Iris Energy’s unplugged miners were used as collateral for over $100 million in debt after receiving a default notice from their lender.
The machines accounted for much of the company’s hash rate and freed up around 90 megawatts of power capacity, which the company now plans to use to explore other opportunities.
Bitcoin miner Iris Energy has taken the clear majority of its miners offline in response to a notice of default over approximately $107.8 million in loans they had taken out. However, the company said its data center capacity and development pipeline “will not be affected” by the move, according to a filing with the US Securities and Exchange Commission on Monday. Approximately 90 megawatts of capacity were released at a time when equipment prices were falling.

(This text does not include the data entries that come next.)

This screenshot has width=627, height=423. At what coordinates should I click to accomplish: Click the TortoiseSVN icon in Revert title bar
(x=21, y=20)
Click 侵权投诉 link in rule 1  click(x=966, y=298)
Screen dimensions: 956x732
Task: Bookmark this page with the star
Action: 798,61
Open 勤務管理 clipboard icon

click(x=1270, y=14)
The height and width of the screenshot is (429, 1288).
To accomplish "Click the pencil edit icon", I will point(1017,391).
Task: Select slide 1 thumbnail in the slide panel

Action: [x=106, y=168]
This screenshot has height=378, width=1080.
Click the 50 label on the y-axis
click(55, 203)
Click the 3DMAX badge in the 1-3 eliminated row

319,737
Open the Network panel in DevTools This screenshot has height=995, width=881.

“The group continues to evaluate opportunities to leverage its available data center capacity, recognizing the current shortage of data center hosting capacity in the industry and the prospect of upfront payments of $75 million already made to Bitmain for an additional 7.5 EH/s of miners contracted for further self-mining,” Iris said in a statement.
The company had previously stated that given the current mining economy, the machines needed to generate more cash to repay the loans and were generating gross profits of approximately $2 million in BTC per month versus $7 million in debt obligations. Earlier this month, Iris received a reminder from her lender and is waiting for the machines to be recalled.
After shutting down about 3.6 EH/s of machines, the company said its computing capacity is now about 2.4 EH/s, with 1.3 EH/s of miners on the move or in use and 1, 1 EH/s of machines in operation.
The company further stated that the facilities were “specifically organized for prudent risk management to protect the underlying data center and business infrastructure created by the group” (i.e., without any guarantee from the parent company and recourse to any other entity in the group). Iris had $53 million in cash and cash equivalents as of October 31.